I was so used to the baby boomers getting all the attention. Just taking it up, leaving no oxygen for anybody else. So it’s really high time that somebody noticed that there are other people in the world. Grunge has been kind of this miracle, and seeing Nirvana on

Saturday Night Live

. I watched it at my mother’s house and I said, “Oh my God, Mom, we won.” There are these t-shirts that Sub Pop made that just say “Loser” on them, and it’s like the losers finally won. Finally, indie rock has become big rock. We could only listen to Poison and Bon Jovi for so much longer. Music in the 80s was just a disaster except for what was going on in the college-rock scene. It was the worst time, it was so oppressive. We had 12 years of Reagan-Bush, and, finally, Clinton got elected. Finally the world has said, “Enough is enough of this.” Young people have started to matter even though there are so few of us. That’s kind of exciting.

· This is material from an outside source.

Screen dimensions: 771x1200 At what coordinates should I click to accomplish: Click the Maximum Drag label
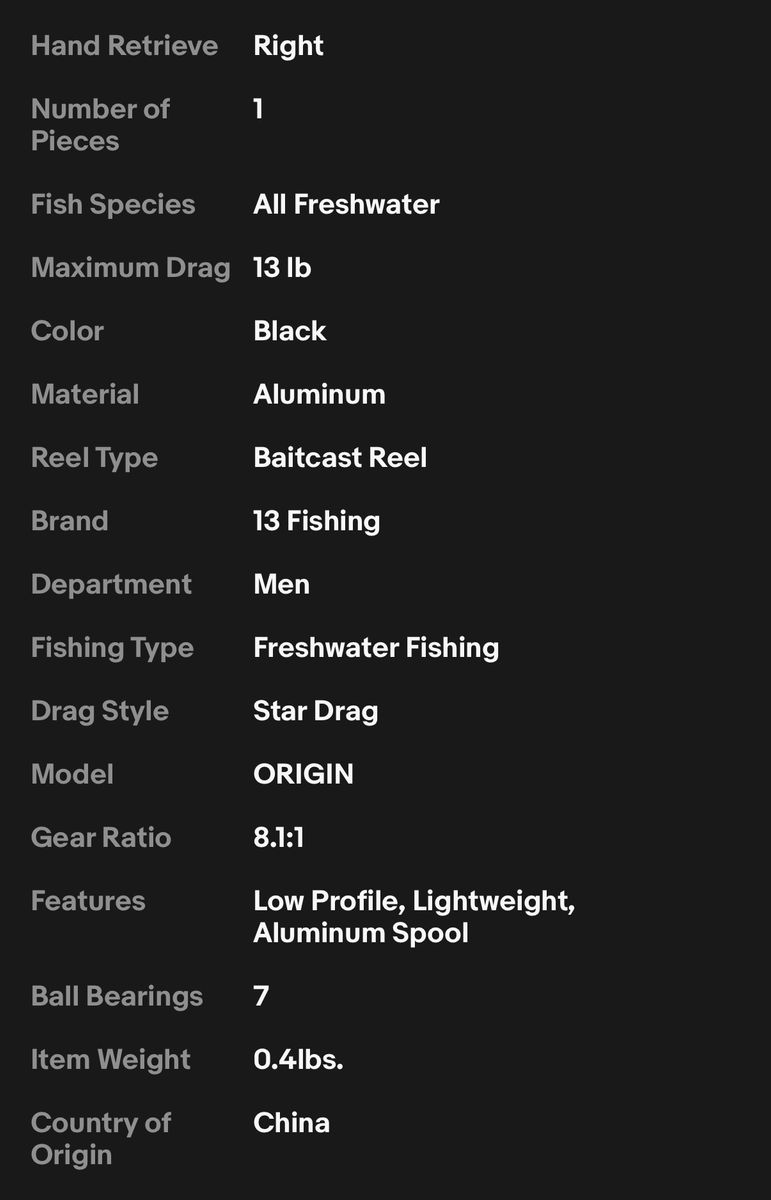point(130,268)
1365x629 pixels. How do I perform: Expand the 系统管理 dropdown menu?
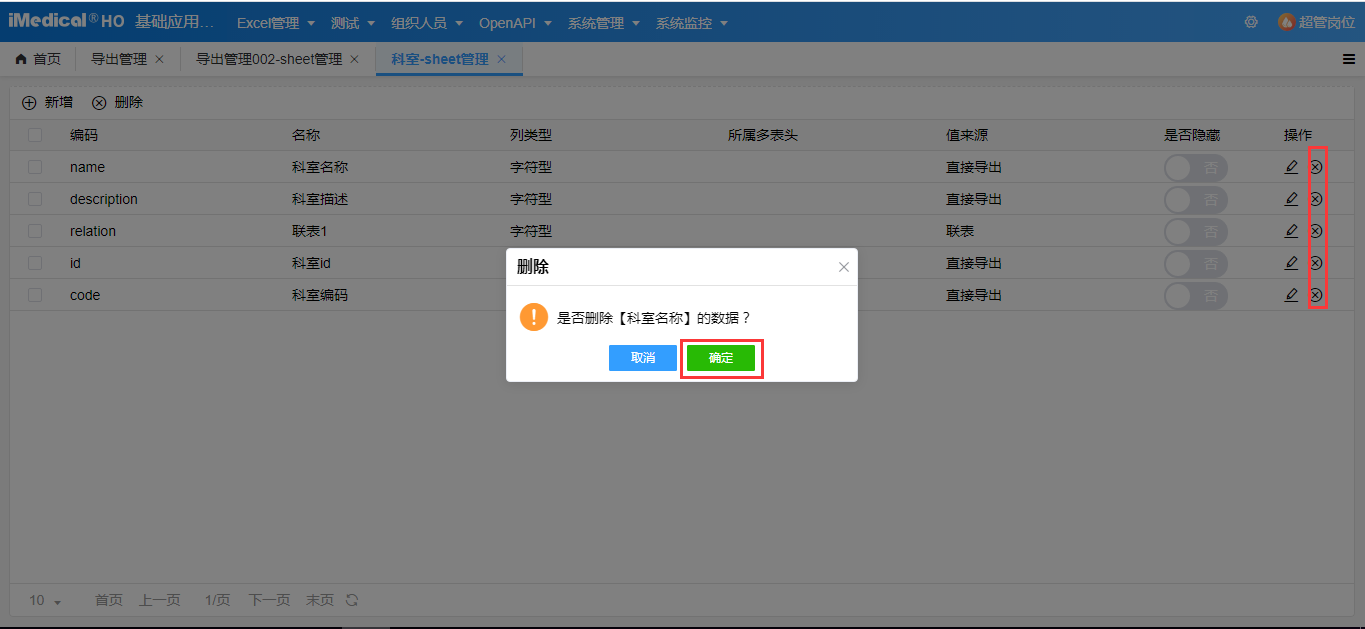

Are you worried that people are expecting you to keep writing about your depression?

I don’t worry about it because there are other things I want to do. I don’t know if anybody will care or anybody will read about them, but I have other things on my mind. I figure I’ll always find something to do. I worry about other things, like my love life, or will anything ever be right in so many ways. I’ve always found ways to write and do what I want to do.

What do you think you’ll be doing in, say, 15 years?

I think I’ll be married with kids and living in upstate New York. I think kind-of-normal things will happen. I do want to go to law school and I got applications, and now everybody’s saying, “No, no, you can’t do that now because you have too many other things to do.”

But will you still be writing?

Yes. I will always be writing. If that’s what you do, that’s what you do. It doesn’t go away.